After the spa has been filled with water and the equipment compartment door is secured, power must be applied. If you’re sure there are no leaks, you can close the cabinet door and turn the power on to the unit at the circuit breaker. Most units should begin to heat the water immediately.

It can take anywhere from 7-24 hours to adequately heat your water, depending on size and voltage of the unit. Check all of your buttons on the hot tub’s control panel and make sure all the jets are working properly. If not, something may have been damaged in transit and you’ll want to get that reported as soon as possible.


Balance your water before you introduce any sanitizer. Having properly balanced water is a crucial element in helping your equipment function properly and keeping any bathers healthy and content. It can be a tricky and tedious task in the beginning but the more you do it, the more it becomes just another aspect of your routine.

Add your spa chemicals directly into the filter compartment with the jet pump on high for at least 10 minutes.

It’s important to first adjust your total alkalinity. When TA is out of balance, it will negatively affect your ability to adjust pH or sanitizer levels correctly. Get your pH and calcium hardness adjusted as well.

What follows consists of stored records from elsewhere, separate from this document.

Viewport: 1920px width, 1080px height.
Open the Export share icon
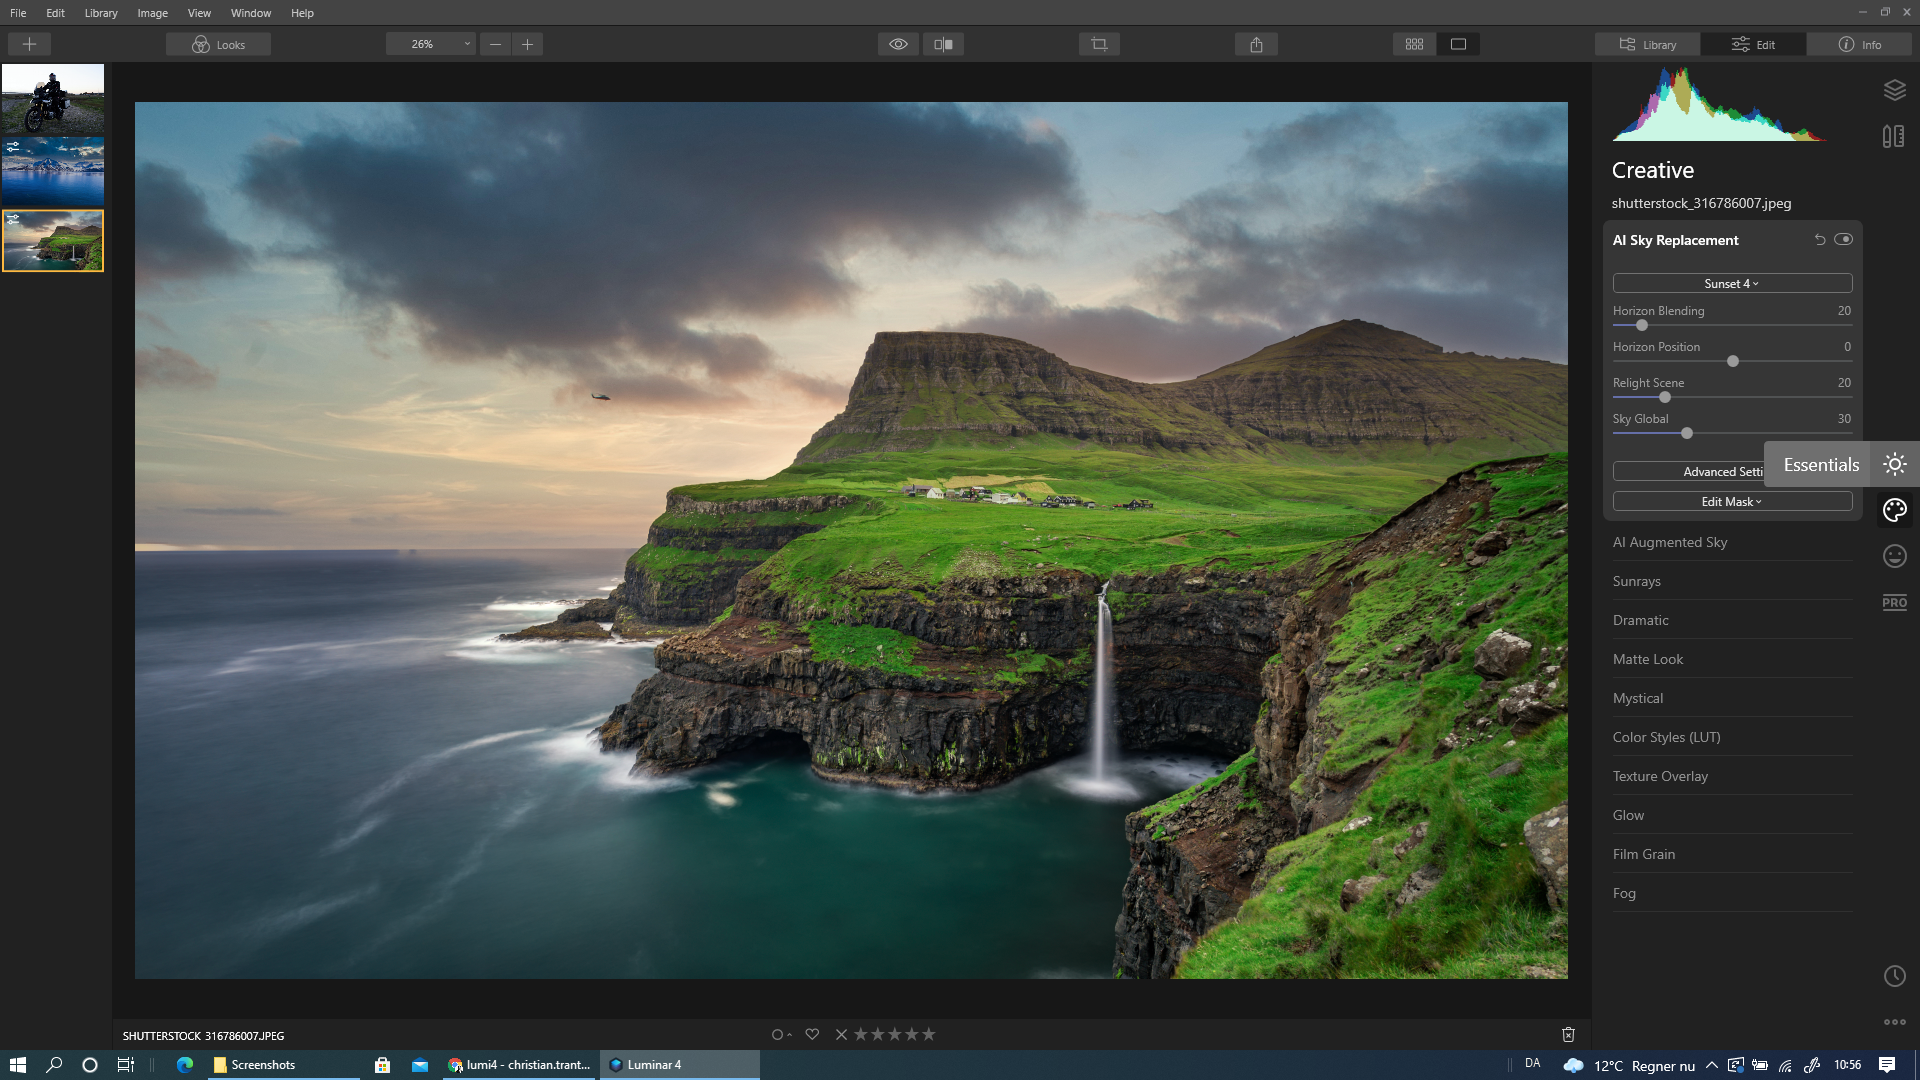[x=1257, y=43]
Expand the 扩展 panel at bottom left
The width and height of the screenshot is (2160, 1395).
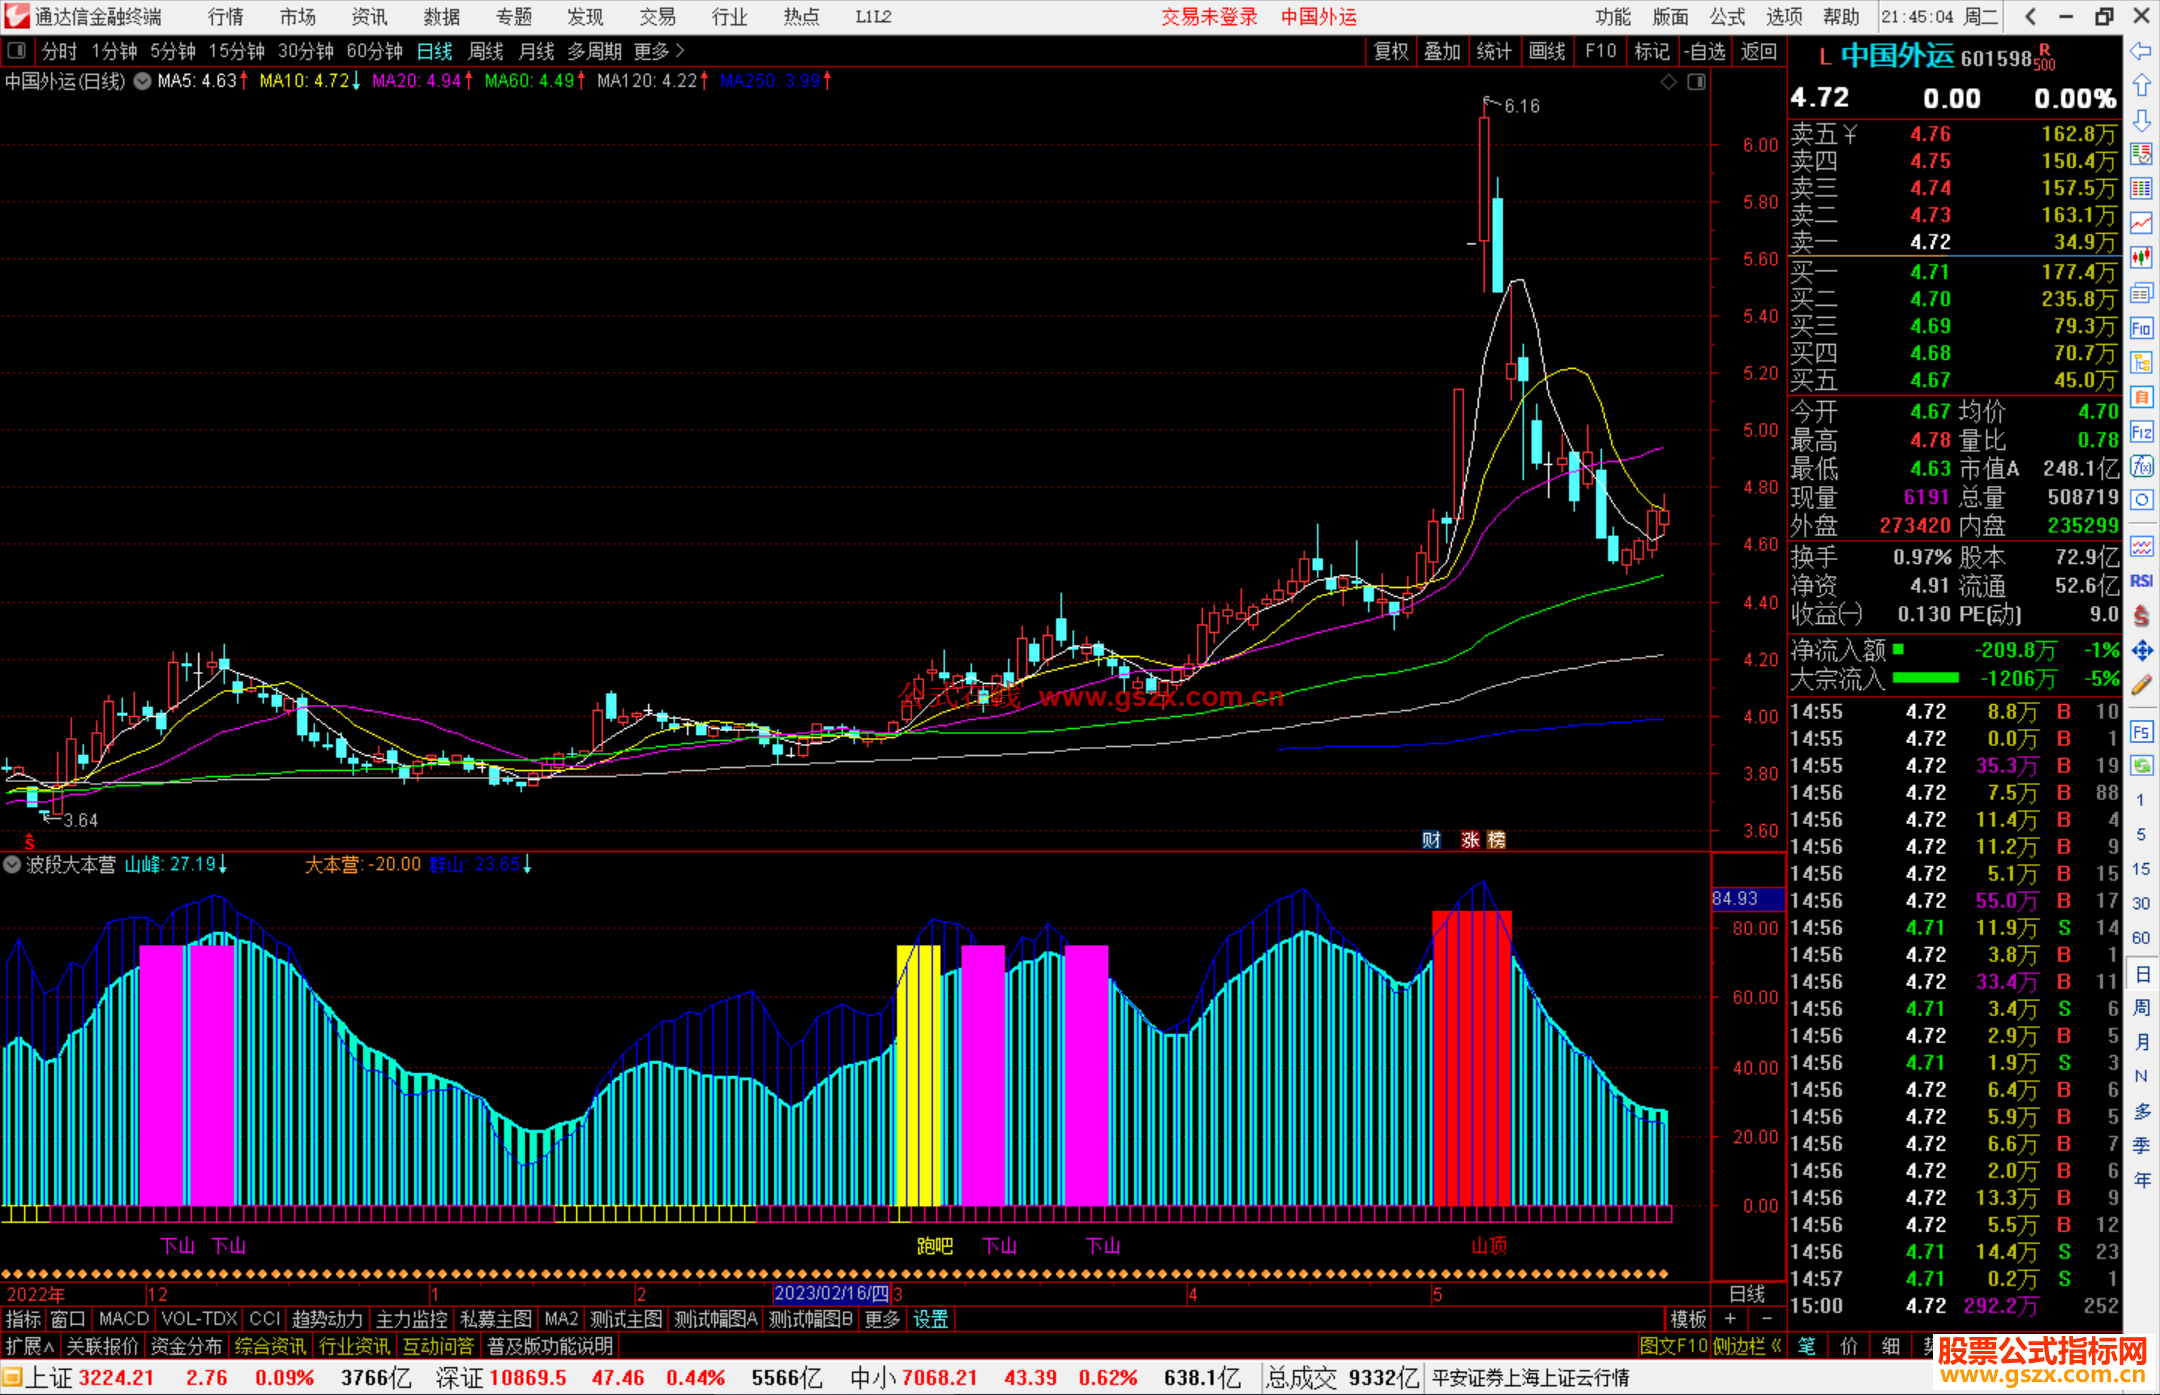click(x=30, y=1346)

Now is the time to add your sanitizer. Whether you use chlorine, bromine, or some alternative form of sanitizer, add it into the water and rue the clean cycle or run the jets on high for 10 minutes to circulate the water. After the filter cycle has concluded, test the spa water and adjust as necessary.

The spa is ready when the water has circulated and the chlorine level remains between 3-5 ppm (or whatever level is appropriate for the sanitizer you’re using. Whether you’re a new hot tub owner or someone replacing an older unit, you’ll quickly have your purchase validated as soon as you have a nice, long soak.